-------- Given records

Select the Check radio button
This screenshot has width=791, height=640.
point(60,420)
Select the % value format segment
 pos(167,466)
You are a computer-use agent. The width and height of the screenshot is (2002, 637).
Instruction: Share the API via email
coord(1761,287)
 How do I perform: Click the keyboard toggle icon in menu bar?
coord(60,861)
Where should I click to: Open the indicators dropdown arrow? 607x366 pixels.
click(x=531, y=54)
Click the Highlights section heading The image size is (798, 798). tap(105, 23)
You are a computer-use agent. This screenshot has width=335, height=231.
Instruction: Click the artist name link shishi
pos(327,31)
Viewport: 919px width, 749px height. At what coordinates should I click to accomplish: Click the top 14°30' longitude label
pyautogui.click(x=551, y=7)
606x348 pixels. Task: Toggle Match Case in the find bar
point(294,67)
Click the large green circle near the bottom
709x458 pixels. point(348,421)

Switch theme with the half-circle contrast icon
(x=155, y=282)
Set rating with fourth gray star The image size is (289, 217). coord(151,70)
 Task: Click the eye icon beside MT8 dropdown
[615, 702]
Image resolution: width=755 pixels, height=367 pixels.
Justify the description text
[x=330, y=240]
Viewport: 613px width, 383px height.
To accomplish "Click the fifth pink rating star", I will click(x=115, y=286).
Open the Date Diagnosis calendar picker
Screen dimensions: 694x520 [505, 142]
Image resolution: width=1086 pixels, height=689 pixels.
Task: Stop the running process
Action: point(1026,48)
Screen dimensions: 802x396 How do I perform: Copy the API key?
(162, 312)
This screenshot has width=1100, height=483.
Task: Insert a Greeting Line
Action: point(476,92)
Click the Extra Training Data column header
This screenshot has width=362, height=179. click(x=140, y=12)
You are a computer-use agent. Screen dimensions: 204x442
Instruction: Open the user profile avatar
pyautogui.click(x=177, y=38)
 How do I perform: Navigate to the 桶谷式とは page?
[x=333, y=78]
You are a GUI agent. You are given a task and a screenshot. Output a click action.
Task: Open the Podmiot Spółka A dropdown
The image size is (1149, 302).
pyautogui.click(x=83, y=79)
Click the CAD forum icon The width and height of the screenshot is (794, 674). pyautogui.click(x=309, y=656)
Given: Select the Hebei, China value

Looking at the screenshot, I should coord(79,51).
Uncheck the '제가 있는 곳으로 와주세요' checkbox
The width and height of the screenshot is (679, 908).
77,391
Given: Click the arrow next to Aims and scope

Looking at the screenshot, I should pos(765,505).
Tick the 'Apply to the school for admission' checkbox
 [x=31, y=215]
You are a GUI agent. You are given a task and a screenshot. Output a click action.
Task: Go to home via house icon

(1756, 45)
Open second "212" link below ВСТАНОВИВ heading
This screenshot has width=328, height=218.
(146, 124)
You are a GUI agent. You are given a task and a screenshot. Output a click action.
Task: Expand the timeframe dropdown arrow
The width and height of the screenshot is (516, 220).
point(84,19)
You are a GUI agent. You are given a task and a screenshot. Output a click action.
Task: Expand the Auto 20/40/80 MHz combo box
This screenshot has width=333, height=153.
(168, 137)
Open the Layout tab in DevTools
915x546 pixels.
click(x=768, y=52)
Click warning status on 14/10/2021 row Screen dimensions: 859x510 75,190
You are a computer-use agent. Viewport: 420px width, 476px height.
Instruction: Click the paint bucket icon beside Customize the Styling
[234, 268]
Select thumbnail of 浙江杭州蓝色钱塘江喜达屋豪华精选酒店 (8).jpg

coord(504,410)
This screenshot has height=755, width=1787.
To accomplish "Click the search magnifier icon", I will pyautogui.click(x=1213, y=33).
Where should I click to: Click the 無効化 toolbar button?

----------------

Could you set out every entry above as a numbered list, one line per item, with the blank lines dropped?

**Task response:**
1. Select the Check radio button
2. This screenshot has width=791, height=640.
3. point(60,420)
4. Select the % value format segment
5.  pos(167,466)
6. You are a computer-use agent. The width and height of the screenshot is (2002, 637).
7. Instruction: Share the API via email
8. coord(1761,287)
9.  How do I perform: Click the keyboard toggle icon in menu bar?
10. coord(60,861)
11. Where should I click to: Open the indicators dropdown arrow? 607x366 pixels.
12. click(x=531, y=54)
13. Click the Highlights section heading The image size is (798, 798). tap(105, 23)
14. You are a computer-use agent. This screenshot has width=335, height=231.
15. Instruction: Click the artist name link shishi
16. pos(327,31)
17. Viewport: 919px width, 749px height. At what coordinates should I click to accomplish: Click the top 14°30' longitude label
18. pyautogui.click(x=551, y=7)
19. 606x348 pixels. Task: Toggle Match Case in the find bar
20. point(294,67)
21. Click the large green circle near the bottom
22. 709x458 pixels. point(348,421)
23. Switch theme with the half-circle contrast icon
24. (x=155, y=282)
25. Set rating with fourth gray star The image size is (289, 217). coord(151,70)
26.  Task: Click the eye icon beside MT8 dropdown
27. [615, 702]
28. Image resolution: width=755 pixels, height=367 pixels.
29. Justify the description text
30. [x=330, y=240]
31. Viewport: 613px width, 383px height.
32. To accomplish "Click the fifth pink rating star", I will click(x=115, y=286).
33. Open the Date Diagnosis calendar picker
34. Screen dimensions: 694x520 [505, 142]
35. Image resolution: width=1086 pixels, height=689 pixels.
36. Task: Stop the running process
37. Action: point(1026,48)
38. Screen dimensions: 802x396 How do I perform: Copy the API key?
39. (162, 312)
40. This screenshot has width=1100, height=483.
41. Task: Insert a Greeting Line
42. Action: point(476,92)
43. Click the Extra Training Data column header
44. This screenshot has width=362, height=179. click(x=140, y=12)
45. You are a computer-use agent. Screen dimensions: 204x442
46. Instruction: Open the user profile avatar
47. pyautogui.click(x=177, y=38)
48.  How do I perform: Navigate to the 桶谷式とは page?
49. [x=333, y=78]
50. You are a GUI agent. You are given a task and a screenshot. Output a click action.
51. Task: Open the Podmiot Spółka A dropdown
52. The image size is (1149, 302).
53. pyautogui.click(x=83, y=79)
54. Click the CAD forum icon The width and height of the screenshot is (794, 674). pyautogui.click(x=309, y=656)
55. Given: Select the Hebei, China value
56. Looking at the screenshot, I should coord(79,51).
57. Uncheck the '제가 있는 곳으로 와주세요' checkbox
58. The width and height of the screenshot is (679, 908).
59. 77,391
60. Given: Click the arrow next to Aims and scope
61. Looking at the screenshot, I should pos(765,505).
62. Tick the 'Apply to the school for admission' checkbox
63.  [x=31, y=215]
64. You are a GUI agent. You are given a task and a screenshot. Output a click action.
65. Task: Go to home via house icon
66. (1756, 45)
67. Open second "212" link below ВСТАНОВИВ heading
68. This screenshot has width=328, height=218.
69. (146, 124)
70. You are a GUI agent. You are given a task and a screenshot. Output a click action.
71. Task: Expand the timeframe dropdown arrow
72. The width and height of the screenshot is (516, 220).
73. point(84,19)
74. You are a GUI agent. You are given a task and a screenshot. Output a click action.
75. Task: Expand the Auto 20/40/80 MHz combo box
76. This screenshot has width=333, height=153.
77. (168, 137)
78. Open the Layout tab in DevTools
79. 915x546 pixels.
80. click(x=768, y=52)
81. Click warning status on 14/10/2021 row Screen dimensions: 859x510 75,190
82. You are a computer-use agent. Viewport: 420px width, 476px height.
83. Instruction: Click the paint bucket icon beside Customize the Styling
84. [234, 268]
85. Select thumbnail of 浙江杭州蓝色钱塘江喜达屋豪华精选酒店 (8).jpg
86. coord(504,410)
87. This screenshot has height=755, width=1787.
88. To accomplish "Click the search magnifier icon", I will pyautogui.click(x=1213, y=33).
89. Where should I click to: Click the 無効化 toolbar button?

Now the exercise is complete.